State, nonce, and mix-up
- state binds the redirect to the browser session that started login (CSRF on the redirect).
- For OIDC, nonce in the ID token proves the token was minted for this authentication.
- Multi-IdP setups need issuer checks so a code from IdP A cannot be redeemed at IdP B (mix-up).
Dropping state “to simplify” is how you get login CSRF. Log state mismatches as security events, not silent retries.
SPA vs Backend-for-Frontend
Pure SPA PKCE works for many apps: short-lived access tokens in memory, silent renew when the IdP allows. Many teams still add a BFF to:
- Hold refresh tokens in httpOnly, Secure, SameSite cookies
- Keep long-lived credentials off
localStorage/sessionStorage - Centralize token exchange so the browser never sees a refresh token
PKCE alone does not make XSS harmless. If an attacker runs script in your origin, they can start OAuth flows or exfiltrate whatever the page can read. Treat CSP, dependency hygiene, and cookie flags as part of the same design — not optional polish after “we added PKCE.”
Token storage trade-offs
Prefer memory-only access tokens when you can. sessionStorage / localStorage are XSS-readable. httpOnly cookies via a BFF keep tokens off JavaScript but need CSRF/SameSite care. There is no perfect browser-only vault — keep access-token TTL short and rotate refresh tokens where the IdP supports it.

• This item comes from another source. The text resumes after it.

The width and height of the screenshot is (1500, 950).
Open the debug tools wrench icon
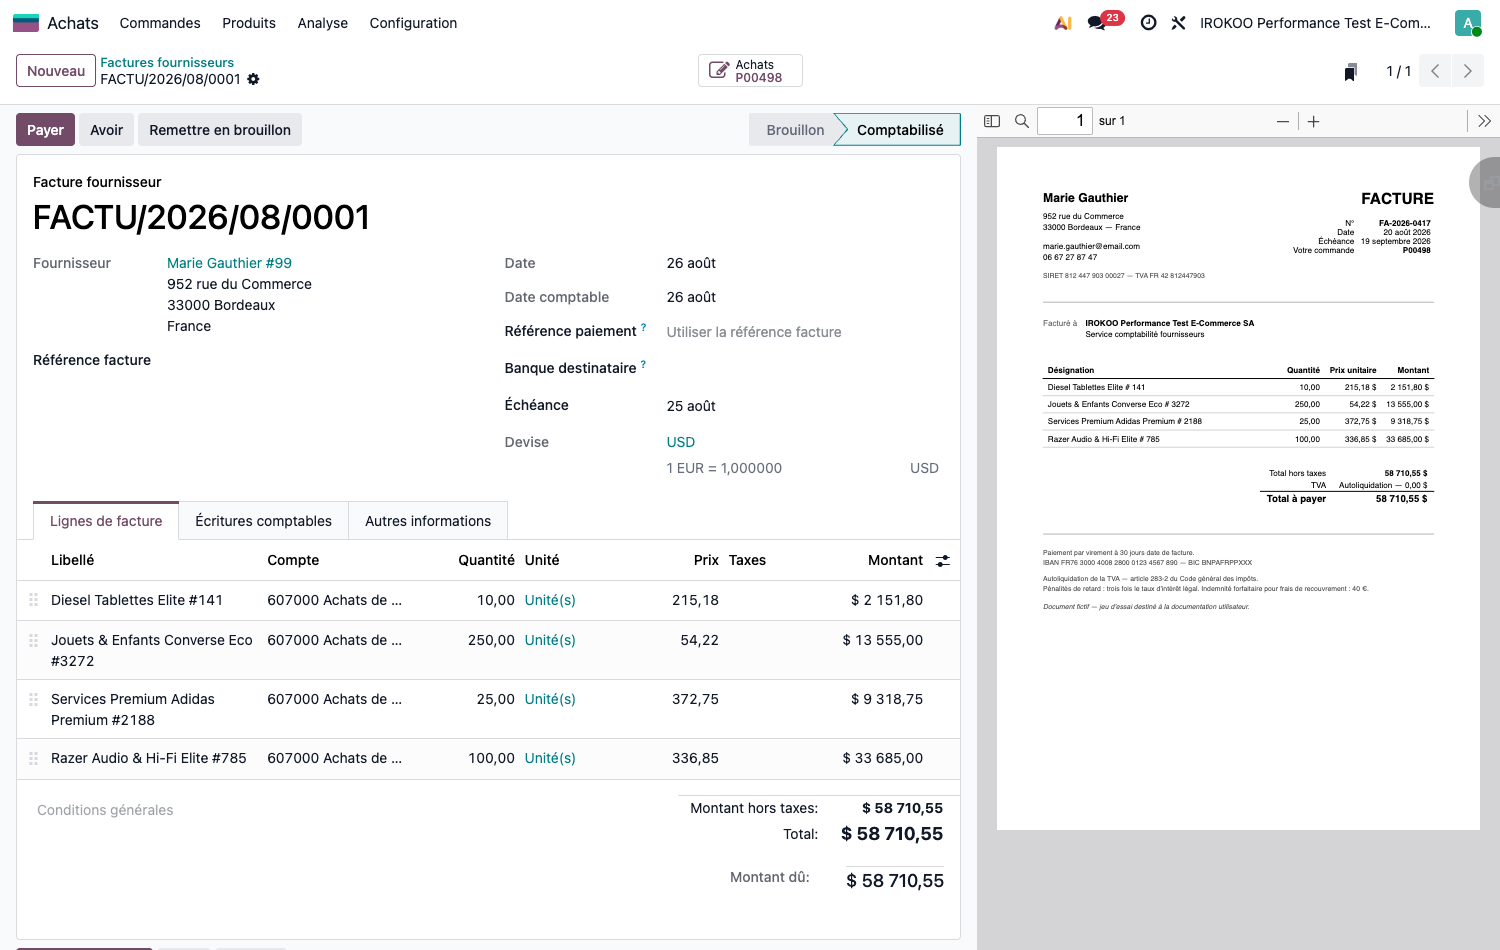pos(1179,23)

Failure modes you will see in logs
| Symptom | Cause |
|---|---|
invalid_grant | Verifier lost on full page reload / mismatch |
redirect_uri_mismatch | www, slash, or env mismatch |
| Works in Chrome, fails in WebView | Custom scheme / third-party cookie blocking |
| Infinite authorize loop | Clock skew, cookie blocking, wrong audience |
invalid_client on public client | AS still expects a secret — misconfigured client type |
Migration off implicit
If you still have response_type=token or hybrid flows with tokens in the fragment: register a public client with PKCE required, switch to response_type=code + S256, stop parsing location.hash for access tokens, rotate any secrets that were ever shipped in the SPA, and audit analytics so they never log authorize URLs with codes.
Bottom line
No secrets in frontend bundles. Authorization code + PKCE with S256. Exact redirect URIs. State (and nonce for OIDC). Prefer a BFF when refresh tokens and XSS are in scope. Implicit flow belongs in a museum — and “we Base64’d the client secret” belongs next to it.